# Ruminating on Blogging



## Casey (Apr 7, 2008)

Would be interested in your comments:

Ruminating on Blogging « Paradise Regained

(I searched a bit on the PB to see if this has been discussed before and only found this thread.)


----------



## JBaldwin (Apr 7, 2008)

I know what you mean about blogging. I started a blog over a year ago with the intention of using it as a place to practice my writing. In a very sort time, it turned from writing about my daily experiences to sharing what God is teaching me, and I quickly learned from the few comments I received that some people were gleaning a lot from it. 

As far as the time goes, I simply don't have the time to add to it every day (I spend far too much of my time here with you folks.). Is it wrong? If I am using it to glorify _myself_, yes. If I am using to minister to others and to glorify God for what He's doing in my life? No, it's not wrong. It's yet one more avenue I have to tell others of the God I love and serve.


----------



## greenbaggins (Apr 7, 2008)

I find it a helpful way to share my thoughts. I blog my sermons as well, and find that a very helpful thing to have my sermons available no matter where I go, as long as there is internet. Plus, it will help greatly with my thesis.


----------



## Casey (Apr 7, 2008)

greenbaggins said:


> I find it a helpful way to share my thoughts. I blog my sermons as well, and find that a very helpful thing to have my sermons available no matter where I go, as long as there is internet. Plus, it will help greatly with my thesis.


But if you put your sermons on your blog, how do you know that when you preach at another congregation the members there haven't already read the sermon beforehand?


----------



## BobVigneault (Apr 7, 2008)

Hey, no one's caught me using Rev. Lane Keister's sermons yet.

Oops, did I type that out loud? Dang!


----------



## greenbaggins (Apr 7, 2008)

CaseyBessette said:


> greenbaggins said:
> 
> 
> > I find it a helpful way to share my thoughts. I blog my sermons as well, and find that a very helpful thing to have my sermons available no matter where I go, as long as there is internet. Plus, it will help greatly with my thesis.
> ...



That generally isn't a problem where I am (in North Dakota!), where few people even have internet, much less are they interested in blogs, etc. Besides, I can often preach a repeat sermon to my own congregation, and the only one who notices is my wife (usually I'll edit it to make it better). 

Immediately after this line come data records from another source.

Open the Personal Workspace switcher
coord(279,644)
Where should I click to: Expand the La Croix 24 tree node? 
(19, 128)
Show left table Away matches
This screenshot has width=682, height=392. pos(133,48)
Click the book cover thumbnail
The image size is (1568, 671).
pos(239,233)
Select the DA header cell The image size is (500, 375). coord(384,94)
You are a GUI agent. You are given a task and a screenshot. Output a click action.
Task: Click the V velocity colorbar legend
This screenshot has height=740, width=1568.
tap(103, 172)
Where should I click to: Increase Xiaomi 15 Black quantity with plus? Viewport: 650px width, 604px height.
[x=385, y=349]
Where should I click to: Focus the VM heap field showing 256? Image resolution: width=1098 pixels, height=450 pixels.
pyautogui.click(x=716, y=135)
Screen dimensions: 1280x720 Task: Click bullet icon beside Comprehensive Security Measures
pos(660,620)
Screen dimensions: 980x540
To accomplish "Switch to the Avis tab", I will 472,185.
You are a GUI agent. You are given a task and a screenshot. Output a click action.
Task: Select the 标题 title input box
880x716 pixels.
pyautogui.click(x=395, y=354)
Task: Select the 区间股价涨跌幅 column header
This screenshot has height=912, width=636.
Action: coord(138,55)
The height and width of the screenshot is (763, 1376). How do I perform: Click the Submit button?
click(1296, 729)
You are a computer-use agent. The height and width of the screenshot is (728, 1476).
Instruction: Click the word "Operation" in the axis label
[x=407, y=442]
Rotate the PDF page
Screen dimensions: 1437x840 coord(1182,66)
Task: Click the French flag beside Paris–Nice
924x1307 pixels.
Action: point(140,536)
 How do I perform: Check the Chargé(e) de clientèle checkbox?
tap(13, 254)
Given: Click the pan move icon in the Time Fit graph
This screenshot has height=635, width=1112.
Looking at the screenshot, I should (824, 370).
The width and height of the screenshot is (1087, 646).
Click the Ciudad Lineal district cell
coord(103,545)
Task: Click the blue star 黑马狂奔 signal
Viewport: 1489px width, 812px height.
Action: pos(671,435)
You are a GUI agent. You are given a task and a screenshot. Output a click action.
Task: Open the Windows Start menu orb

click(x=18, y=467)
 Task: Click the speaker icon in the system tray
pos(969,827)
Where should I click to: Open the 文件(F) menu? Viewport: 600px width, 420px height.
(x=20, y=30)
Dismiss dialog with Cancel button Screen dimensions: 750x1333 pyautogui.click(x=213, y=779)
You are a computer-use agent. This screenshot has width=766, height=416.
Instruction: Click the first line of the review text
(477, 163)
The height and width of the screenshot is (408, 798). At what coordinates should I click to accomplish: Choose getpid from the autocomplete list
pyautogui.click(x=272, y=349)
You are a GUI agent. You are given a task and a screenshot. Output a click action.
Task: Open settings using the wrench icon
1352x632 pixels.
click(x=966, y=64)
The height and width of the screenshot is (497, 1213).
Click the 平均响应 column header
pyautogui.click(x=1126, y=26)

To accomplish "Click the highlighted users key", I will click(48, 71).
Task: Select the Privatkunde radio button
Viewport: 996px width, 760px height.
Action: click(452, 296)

> Hey, no one's caught me using Rev. Lane Keister's sermons yet.
> 
> Oops, did I type that out loud? Dang!


----------



## HaigLaw (Apr 7, 2008)

greenbaggins said:


> That generally isn't a problem where I am (in North Dakota!), where few people even have internet, much less are they interested in blogs, etc. Besides, I can often preach a repeat sermon to my own congregation, and the only one who notices is my wife (usually I'll edit it to make it better).



Glad she's still listening to you, Lane.


----------



## Casey (Apr 7, 2008)

Well now that we know that Lane repeats the same sermons to his congregation (though he neglected to mention the frequency!) and that Bob has been profiting in more ways that one from his sermons . . .

Any other comments related to the thread topic?


----------